You may have spotted a problem here. On the one hand, you’re planning a campaign that targets a specific event with time-critical offers and promotions, while on the other you’re being asked to get content up four to five months in advance, when there is limited interest. How is that supposed to land with customers? The answer is simple. Your early content is there to hold a place in the search engine results page (SERP).
There’s nothing wrong with putting in relevant, useful, placeholder content well in advance, then switching it to the actual promotional content once the event kicks off. That way you get to appear higher up the rankings and make your pitch as fresh as possible.
Two months to go
The time to start the launch on your promotion is either when you see that spike in keyword searches for an event or two months in advance, whichever comes first (you’ll find it’s usually one and the same). So what are you doing to promote your content?
Here is the checklist for the channels that your campaign should cover in addition to the content that you’ve been building up:
Ideally when the promotion launches, it will ride a wave of social mentions. To give this the best chance of happening, release a few hints early on, and consider reaching out to loyal customers by tweeting and sharing updates on Facebook so that they’re primed to respond at launch. You could even offer special discounts to this proved converter as a reward.
Hopefully you’ve been gathering leads and building a subscriber list. Again, give a hint of what’s on the way in your regular emails, and then release a dedicated newsletter that’s just for the event. This way when the promotion hits, it has the best chance of getting early conversions, which will in turn build awareness and momentum.
Use your connections
All those cultivated relationships with influencers and industry websites can come into play at this point too. Make sure you have some interesting content that’s tailored for each promoter, and then provide a link to your specific event, once you’ve got permission, either in the text itself or in your bio.
So to round up, in this year-long period, you’ve identified your objectives; gathered your keywords; used them to map your promotion launch date; placed your keyword-relevant content where it gets maximum exposure; and released your offers and promotions either through that content or other tailored release methods.
It seems like you’re at the end of what has hopefully been a successful campaign.

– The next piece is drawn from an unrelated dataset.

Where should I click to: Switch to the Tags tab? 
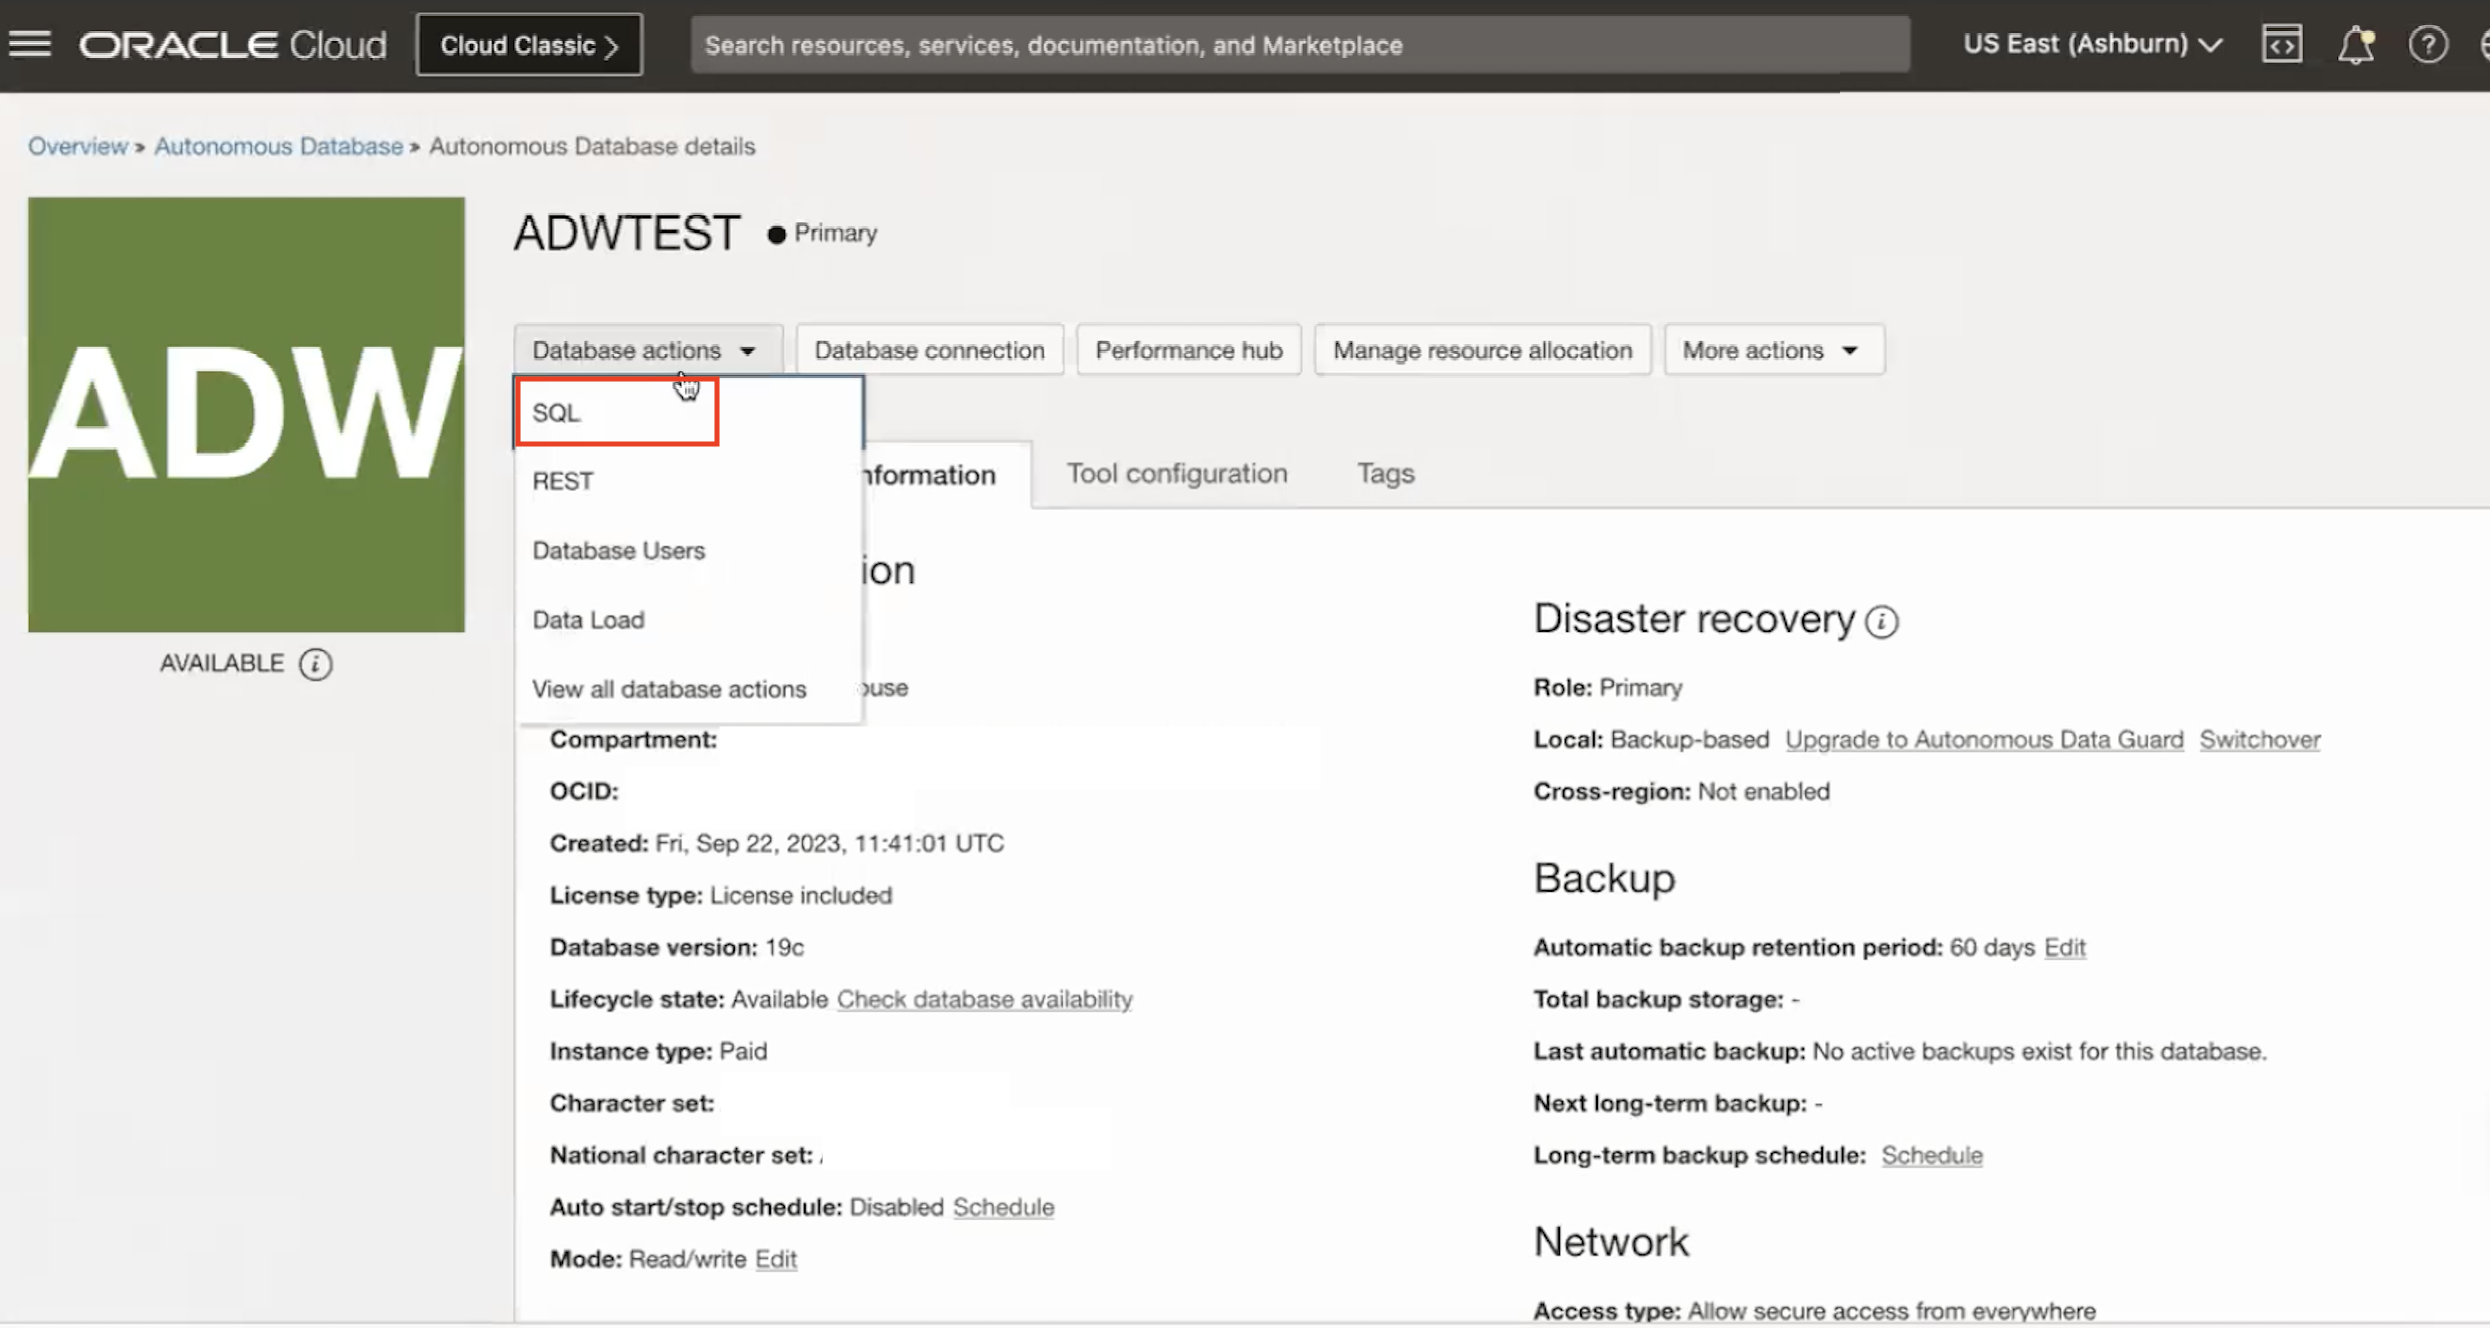coord(1385,473)
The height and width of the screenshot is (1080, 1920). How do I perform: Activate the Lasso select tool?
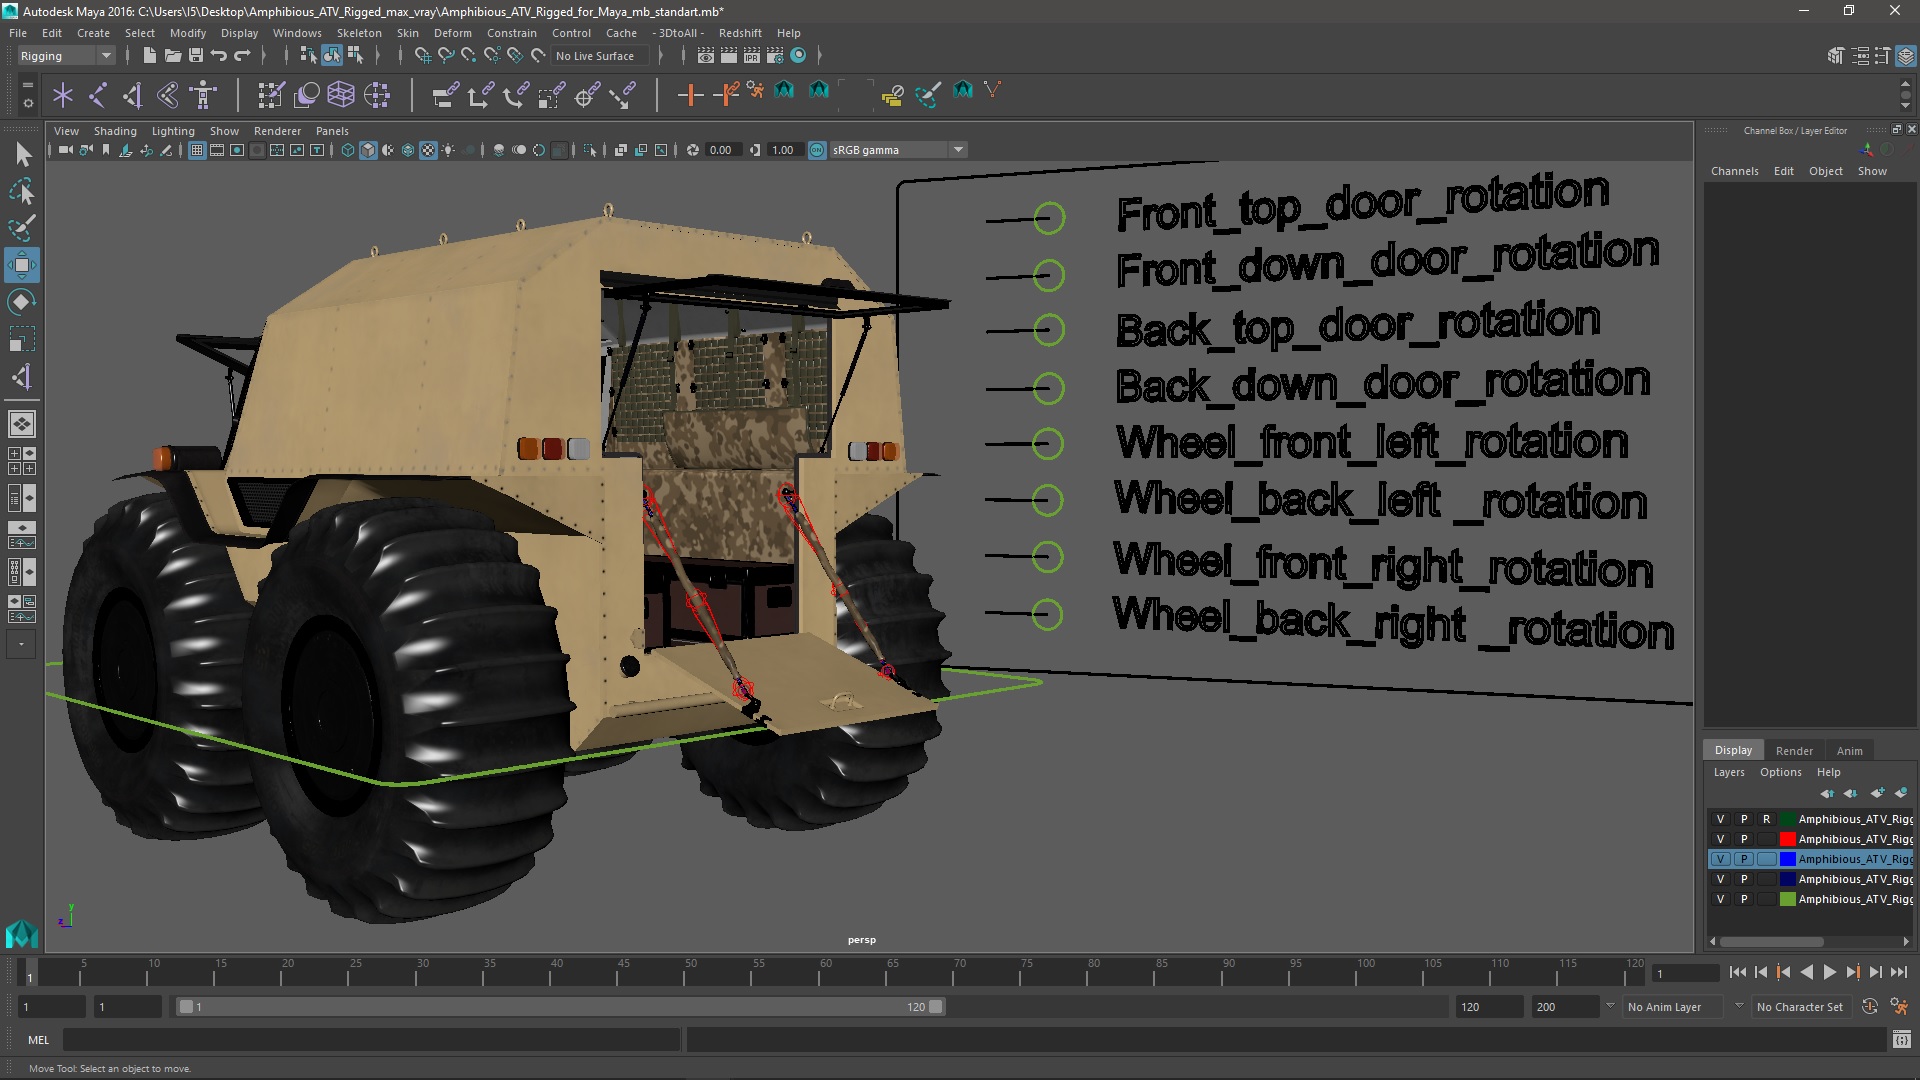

However, it’s not over. Getting this kind of seasonal release right is a cycle, not a linear progression. Your content and landing pages may be irrelevant once the event has passed, but they’re still perfectly placed to perform the same role next year.
Salvage as much of this space as possible by changing landing pages to a more generic take on the special day in question and generalising content to make it relevant to the ‘event’ rather than ‘this year’s event.’
By taking this approach, you’ll make sure your content is in a prime position to perform well a year in advance of your next promotion. With that established, you can go back to your checklist and begin the process all over again!